Bildungsgerechtigkeit werde in der neuen Koalition „ganz groß geschrieben“, sagte SPD-Chef Mike Josef bei der Vorstellung des Koalitionsvertrags. Bildung müsse für alle zugänglich sein. Das letzte Jahr in der Betreuung von Kindern unter drei Jahren wird das neue Bündnis nun ab dem 1. August 2022 kostenlos anbieten. Ein weiteres kostenloses Betreuungsjahr will man im Laufe der Wahlperiode prüfen. „Das ist ein weiterer Schritt Richtung Bildungsfreiheit“, sagte Josef.

Kindertagesstätten sollen auch weiterhin angesichts eines wachsenden Frankfurts ausgebaut werden. Pro Jahr sollen künftig 2000 Betreuungsplätze in allen Altersklassen entstehen. Damit soll das Versorgungsziel von 53 Prozent bei Krippen, 100 Prozent bei Kitas und 83 Prozent bei Horten schneller erreicht werden. Die Schulen sollen zu Ganztagsschulen ausgebaut werden, wobei es die Wahlmöglichkeit zwischen offenen, teilgebundenen oder gebundenen Modellen geben soll.

In eine „Schulbauoffensive“ will die Koalition 150 Millionen Euro pro Jahr stecken. In den nächsten Jahren müssen in Frankfurt schließlich nach derzeitigem Plan 24 neue Schulen gegründet werden. Auch stehen bereits 65 größere Baumaßnahmen an Schulen etwa zur Erweiterung oder Sanierung fest. Enthalten ist in der Offensive auch ein Förderprogramm „Nachhaltiger Schulbau“, ein Ankaufsetat für Liegenschaften und ein Sofortprogramm für den Bau von Turnhallen. Pro Bildungsregion soll ein Sportkomplex gebaut werden.

Das Bildungsdezernat will die neue Koalition künftig mit dem Baudezernat vereinen. „Mit Bildung und Bauen in einer Hand können wir schneller den Bedarf decken“, sagte Josef.

Nicht viel weiter ist die neue Koalition damit, den Bedarf der Europäischen Schule nach einem größeren Grundstück zu decken. In der vorherigen Koalition gab es Streit um die Grundstücke am Kaiserlei und den Mainwasen. Nun wird es keiner der beiden Standorte.
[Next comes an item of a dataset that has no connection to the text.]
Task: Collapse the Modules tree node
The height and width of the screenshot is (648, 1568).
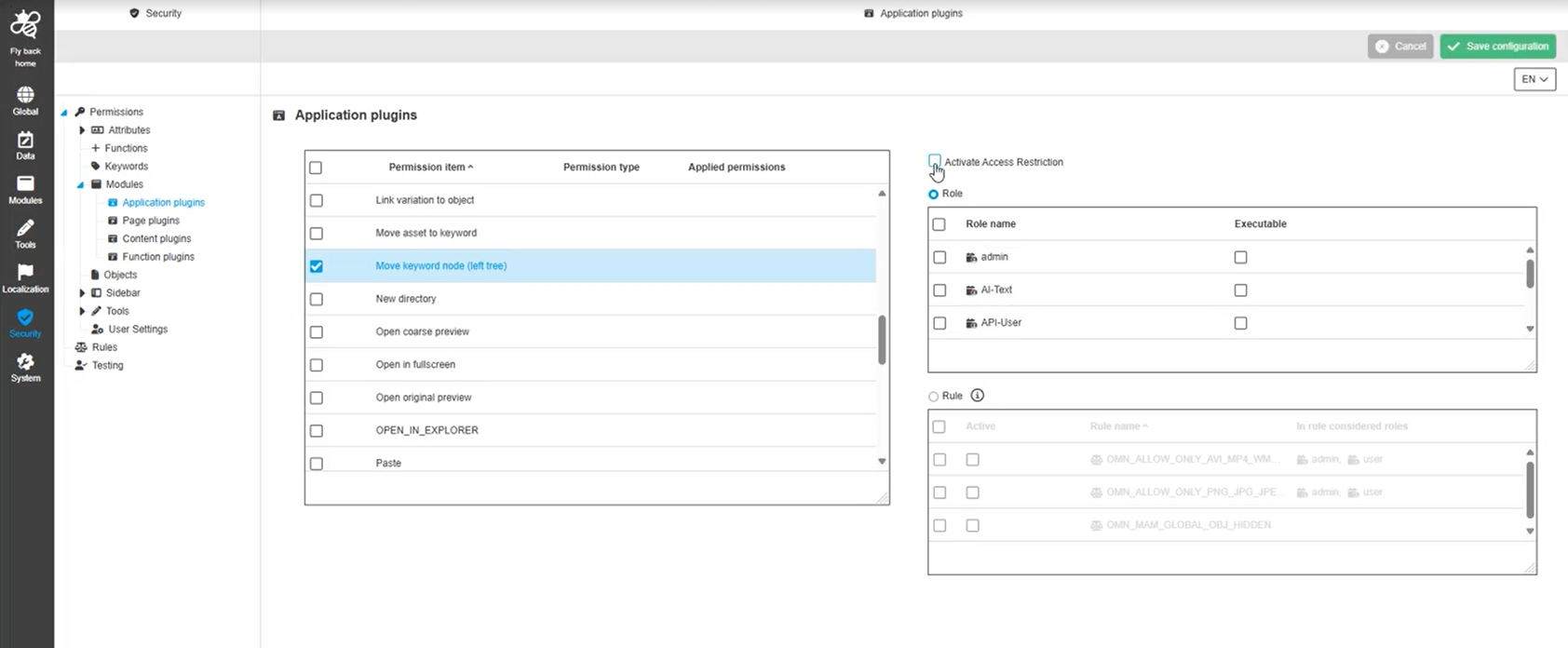Action: 81,184
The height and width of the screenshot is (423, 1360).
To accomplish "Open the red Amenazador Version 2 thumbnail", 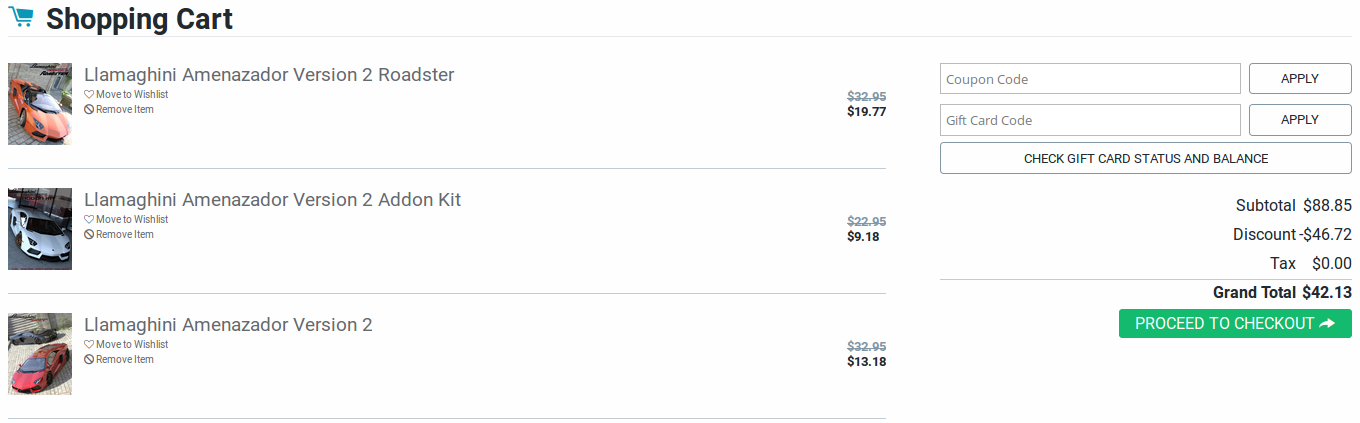I will coord(40,354).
Im Koalitionsvertrag heißt es, dass zeitnah eine Lösung entwickelt werde, die den Neubau in absehbarer Zeit realisiere. „Dafür werden Grundstücke näher betrachtet, die bisher nicht für diesen Zweck geprüft wurden.“

Ein Konzept für gesundes, nachhaltiges und regionales Essen in Kitas, Schulen und Unis soll erarbeitet werden. In einer Machbarkeitsstudie will die Koalition auch die Option prüfen, die Essensversorgung in städtischer Hand zu bündeln.